[Task inputs Boundary: Start]
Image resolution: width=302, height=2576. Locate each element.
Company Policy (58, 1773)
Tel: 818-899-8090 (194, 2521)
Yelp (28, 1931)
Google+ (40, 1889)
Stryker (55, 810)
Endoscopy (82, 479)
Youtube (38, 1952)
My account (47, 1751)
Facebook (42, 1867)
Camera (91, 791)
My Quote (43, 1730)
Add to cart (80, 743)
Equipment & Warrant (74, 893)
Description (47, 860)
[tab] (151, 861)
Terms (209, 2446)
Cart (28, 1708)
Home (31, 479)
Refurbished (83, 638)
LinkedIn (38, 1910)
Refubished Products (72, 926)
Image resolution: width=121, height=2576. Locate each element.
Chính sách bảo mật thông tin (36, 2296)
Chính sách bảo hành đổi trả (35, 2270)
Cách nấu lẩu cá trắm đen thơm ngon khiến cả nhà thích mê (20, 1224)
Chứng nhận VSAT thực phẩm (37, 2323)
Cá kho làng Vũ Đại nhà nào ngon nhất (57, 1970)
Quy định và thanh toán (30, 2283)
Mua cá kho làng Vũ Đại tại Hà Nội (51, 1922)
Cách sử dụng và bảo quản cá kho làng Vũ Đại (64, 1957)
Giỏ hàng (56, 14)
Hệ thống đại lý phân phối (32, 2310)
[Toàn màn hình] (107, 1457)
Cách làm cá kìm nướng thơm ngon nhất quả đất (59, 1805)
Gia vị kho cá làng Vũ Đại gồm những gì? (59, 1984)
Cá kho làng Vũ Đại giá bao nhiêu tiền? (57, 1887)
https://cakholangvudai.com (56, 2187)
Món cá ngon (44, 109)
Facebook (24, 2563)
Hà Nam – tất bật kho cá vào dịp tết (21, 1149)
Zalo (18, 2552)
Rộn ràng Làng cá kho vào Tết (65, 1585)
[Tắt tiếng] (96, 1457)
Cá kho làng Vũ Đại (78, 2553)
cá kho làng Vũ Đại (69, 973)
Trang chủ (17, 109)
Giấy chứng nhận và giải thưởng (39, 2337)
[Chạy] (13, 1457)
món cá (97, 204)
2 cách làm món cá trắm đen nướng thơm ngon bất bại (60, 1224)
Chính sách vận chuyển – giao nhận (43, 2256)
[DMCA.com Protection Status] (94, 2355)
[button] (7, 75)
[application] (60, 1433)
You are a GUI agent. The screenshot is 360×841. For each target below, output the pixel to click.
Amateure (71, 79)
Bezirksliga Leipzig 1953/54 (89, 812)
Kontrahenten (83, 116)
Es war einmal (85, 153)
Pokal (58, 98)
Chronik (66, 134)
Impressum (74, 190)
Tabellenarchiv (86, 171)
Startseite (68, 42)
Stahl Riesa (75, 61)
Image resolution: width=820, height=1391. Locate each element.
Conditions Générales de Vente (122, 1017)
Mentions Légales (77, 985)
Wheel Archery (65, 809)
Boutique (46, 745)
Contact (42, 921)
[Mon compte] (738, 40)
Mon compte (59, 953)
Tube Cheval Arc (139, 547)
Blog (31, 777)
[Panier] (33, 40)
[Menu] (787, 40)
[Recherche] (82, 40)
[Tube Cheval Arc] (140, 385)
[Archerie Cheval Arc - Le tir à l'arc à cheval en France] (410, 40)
[Task inputs Boundary: End]
Instructions for the task =
Please tally the lines of the listing that include the string "element". The number is the whole answer.

Task output =
3